:: Stored data ::
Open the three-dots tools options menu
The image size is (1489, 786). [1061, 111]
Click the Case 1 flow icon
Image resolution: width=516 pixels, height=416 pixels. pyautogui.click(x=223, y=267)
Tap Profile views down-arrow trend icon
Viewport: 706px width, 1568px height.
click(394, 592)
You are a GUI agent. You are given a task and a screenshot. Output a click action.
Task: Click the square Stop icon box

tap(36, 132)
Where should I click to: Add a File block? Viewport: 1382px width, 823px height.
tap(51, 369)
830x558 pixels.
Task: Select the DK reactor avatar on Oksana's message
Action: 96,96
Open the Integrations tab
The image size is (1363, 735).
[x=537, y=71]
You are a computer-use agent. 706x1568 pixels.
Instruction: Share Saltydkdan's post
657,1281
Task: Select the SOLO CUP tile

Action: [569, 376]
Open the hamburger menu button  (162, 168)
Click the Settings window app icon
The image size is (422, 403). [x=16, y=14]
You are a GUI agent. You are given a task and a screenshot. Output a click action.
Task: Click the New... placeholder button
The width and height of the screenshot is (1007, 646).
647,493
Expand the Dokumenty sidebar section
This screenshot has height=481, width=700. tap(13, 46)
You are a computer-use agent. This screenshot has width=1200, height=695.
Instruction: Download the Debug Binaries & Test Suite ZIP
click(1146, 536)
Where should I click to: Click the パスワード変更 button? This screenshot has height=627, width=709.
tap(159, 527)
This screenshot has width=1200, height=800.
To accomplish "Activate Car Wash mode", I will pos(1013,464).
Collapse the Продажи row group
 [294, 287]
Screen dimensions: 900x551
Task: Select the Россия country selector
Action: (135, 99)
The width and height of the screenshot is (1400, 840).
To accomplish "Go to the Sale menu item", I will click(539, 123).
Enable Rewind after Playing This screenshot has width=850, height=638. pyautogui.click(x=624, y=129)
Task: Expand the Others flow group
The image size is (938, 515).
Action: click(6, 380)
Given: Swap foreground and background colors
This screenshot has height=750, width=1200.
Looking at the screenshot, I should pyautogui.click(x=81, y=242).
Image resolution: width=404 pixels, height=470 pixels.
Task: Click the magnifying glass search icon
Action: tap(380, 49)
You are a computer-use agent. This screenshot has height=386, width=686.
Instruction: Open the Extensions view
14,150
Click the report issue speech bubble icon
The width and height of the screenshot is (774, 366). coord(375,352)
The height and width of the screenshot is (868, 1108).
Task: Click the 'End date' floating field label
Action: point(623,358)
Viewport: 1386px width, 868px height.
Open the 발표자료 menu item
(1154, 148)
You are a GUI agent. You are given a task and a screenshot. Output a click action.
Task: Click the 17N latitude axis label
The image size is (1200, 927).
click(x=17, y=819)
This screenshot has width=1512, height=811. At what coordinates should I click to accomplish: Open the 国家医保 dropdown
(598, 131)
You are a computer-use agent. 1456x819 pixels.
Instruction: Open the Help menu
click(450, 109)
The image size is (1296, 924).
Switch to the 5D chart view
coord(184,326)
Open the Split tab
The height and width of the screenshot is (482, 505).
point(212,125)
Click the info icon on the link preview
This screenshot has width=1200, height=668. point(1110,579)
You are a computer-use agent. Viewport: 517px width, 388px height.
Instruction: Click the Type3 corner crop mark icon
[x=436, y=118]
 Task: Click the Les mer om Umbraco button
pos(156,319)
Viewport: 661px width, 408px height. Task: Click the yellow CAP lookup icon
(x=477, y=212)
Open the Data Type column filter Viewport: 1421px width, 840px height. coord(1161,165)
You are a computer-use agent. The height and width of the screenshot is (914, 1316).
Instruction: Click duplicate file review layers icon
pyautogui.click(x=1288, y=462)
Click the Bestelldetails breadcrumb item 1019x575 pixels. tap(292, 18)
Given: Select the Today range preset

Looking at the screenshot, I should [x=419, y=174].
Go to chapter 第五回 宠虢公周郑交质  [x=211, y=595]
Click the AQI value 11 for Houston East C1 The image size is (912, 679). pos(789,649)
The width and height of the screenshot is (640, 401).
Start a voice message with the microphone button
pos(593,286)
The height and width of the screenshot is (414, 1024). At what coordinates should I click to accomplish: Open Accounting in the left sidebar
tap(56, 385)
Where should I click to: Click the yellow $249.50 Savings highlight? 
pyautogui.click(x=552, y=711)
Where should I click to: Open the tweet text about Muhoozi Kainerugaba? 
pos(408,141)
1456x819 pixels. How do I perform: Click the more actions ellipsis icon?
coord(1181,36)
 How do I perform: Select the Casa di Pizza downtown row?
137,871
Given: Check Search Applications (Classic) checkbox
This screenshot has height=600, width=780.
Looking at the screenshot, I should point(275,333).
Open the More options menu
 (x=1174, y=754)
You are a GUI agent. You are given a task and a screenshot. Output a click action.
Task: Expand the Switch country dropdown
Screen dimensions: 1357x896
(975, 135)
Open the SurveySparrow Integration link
:::
Send back every entry precisely as given.

### Written solution
Open the three-dots tools options menu
The image size is (1489, 786). [1061, 111]
Click the Case 1 flow icon
Image resolution: width=516 pixels, height=416 pixels. pyautogui.click(x=223, y=267)
Tap Profile views down-arrow trend icon
Viewport: 706px width, 1568px height.
click(394, 592)
You are a GUI agent. You are given a task and a screenshot. Output a click action.
Task: Click the square Stop icon box

tap(36, 132)
Where should I click to: Add a File block? Viewport: 1382px width, 823px height.
tap(51, 369)
830x558 pixels.
Task: Select the DK reactor avatar on Oksana's message
Action: 96,96
Open the Integrations tab
The image size is (1363, 735).
[x=537, y=71]
You are a computer-use agent. 706x1568 pixels.
Instruction: Share Saltydkdan's post
657,1281
Task: Select the SOLO CUP tile

Action: [569, 376]
Open the hamburger menu button  (162, 168)
Click the Settings window app icon
The image size is (422, 403). [x=16, y=14]
You are a GUI agent. You are given a task and a screenshot. Output a click action.
Task: Click the New... placeholder button
The width and height of the screenshot is (1007, 646).
647,493
Expand the Dokumenty sidebar section
This screenshot has height=481, width=700. tap(13, 46)
You are a computer-use agent. This screenshot has width=1200, height=695.
Instruction: Download the Debug Binaries & Test Suite ZIP
click(1146, 536)
Where should I click to: Click the パスワード変更 button? This screenshot has height=627, width=709.
tap(159, 527)
This screenshot has width=1200, height=800.
To accomplish "Activate Car Wash mode", I will pos(1013,464).
Collapse the Продажи row group
 [294, 287]
Screen dimensions: 900x551
Task: Select the Россия country selector
Action: (135, 99)
The width and height of the screenshot is (1400, 840).
To accomplish "Go to the Sale menu item", I will click(539, 123).
Enable Rewind after Playing This screenshot has width=850, height=638. pyautogui.click(x=624, y=129)
Task: Expand the Others flow group
The image size is (938, 515).
Action: click(6, 380)
Given: Swap foreground and background colors
This screenshot has height=750, width=1200.
Looking at the screenshot, I should pyautogui.click(x=81, y=242).
Image resolution: width=404 pixels, height=470 pixels.
Task: Click the magnifying glass search icon
Action: tap(380, 49)
You are a computer-use agent. This screenshot has height=386, width=686.
Instruction: Open the Extensions view
14,150
Click the report issue speech bubble icon
The width and height of the screenshot is (774, 366). coord(375,352)
The height and width of the screenshot is (868, 1108).
Task: Click the 'End date' floating field label
Action: point(623,358)
Viewport: 1386px width, 868px height.
Open the 발표자료 menu item
(1154, 148)
You are a GUI agent. You are given a task and a screenshot. Output a click action.
Task: Click the 17N latitude axis label
The image size is (1200, 927).
click(x=17, y=819)
This screenshot has width=1512, height=811. At what coordinates should I click to accomplish: Open the 国家医保 dropdown
(598, 131)
You are a computer-use agent. 1456x819 pixels.
Instruction: Open the Help menu
click(450, 109)
The image size is (1296, 924).
Switch to the 5D chart view
coord(184,326)
Open the Split tab
The height and width of the screenshot is (482, 505).
point(212,125)
Click the info icon on the link preview
This screenshot has width=1200, height=668. point(1110,579)
You are a computer-use agent. Viewport: 517px width, 388px height.
Instruction: Click the Type3 corner crop mark icon
[x=436, y=118]
 Task: Click the Les mer om Umbraco button
pos(156,319)
Viewport: 661px width, 408px height. Task: Click the yellow CAP lookup icon
(x=477, y=212)
Open the Data Type column filter Viewport: 1421px width, 840px height. coord(1161,165)
You are a computer-use agent. The height and width of the screenshot is (914, 1316).
Instruction: Click duplicate file review layers icon
pyautogui.click(x=1288, y=462)
Click the Bestelldetails breadcrumb item 1019x575 pixels. tap(292, 18)
Given: Select the Today range preset

Looking at the screenshot, I should [x=419, y=174].
Go to chapter 第五回 宠虢公周郑交质  [x=211, y=595]
Click the AQI value 11 for Houston East C1 The image size is (912, 679). pos(789,649)
The width and height of the screenshot is (640, 401).
Start a voice message with the microphone button
pos(593,286)
The height and width of the screenshot is (414, 1024). At what coordinates should I click to accomplish: Open Accounting in the left sidebar
tap(56, 385)
Where should I click to: Click the yellow $249.50 Savings highlight? 
pyautogui.click(x=552, y=711)
Where should I click to: Open the tweet text about Muhoozi Kainerugaba? 
pos(408,141)
1456x819 pixels. How do I perform: Click the more actions ellipsis icon?
coord(1181,36)
 How do I perform: Select the Casa di Pizza downtown row?
137,871
Given: Check Search Applications (Classic) checkbox
This screenshot has height=600, width=780.
Looking at the screenshot, I should point(275,333).
Open the More options menu
 (x=1174, y=754)
You are a GUI agent. You are given a task and a screenshot. Output a click action.
Task: Expand the Switch country dropdown
Screen dimensions: 1357x896
(975, 135)
Open the SurveySparrow Integration link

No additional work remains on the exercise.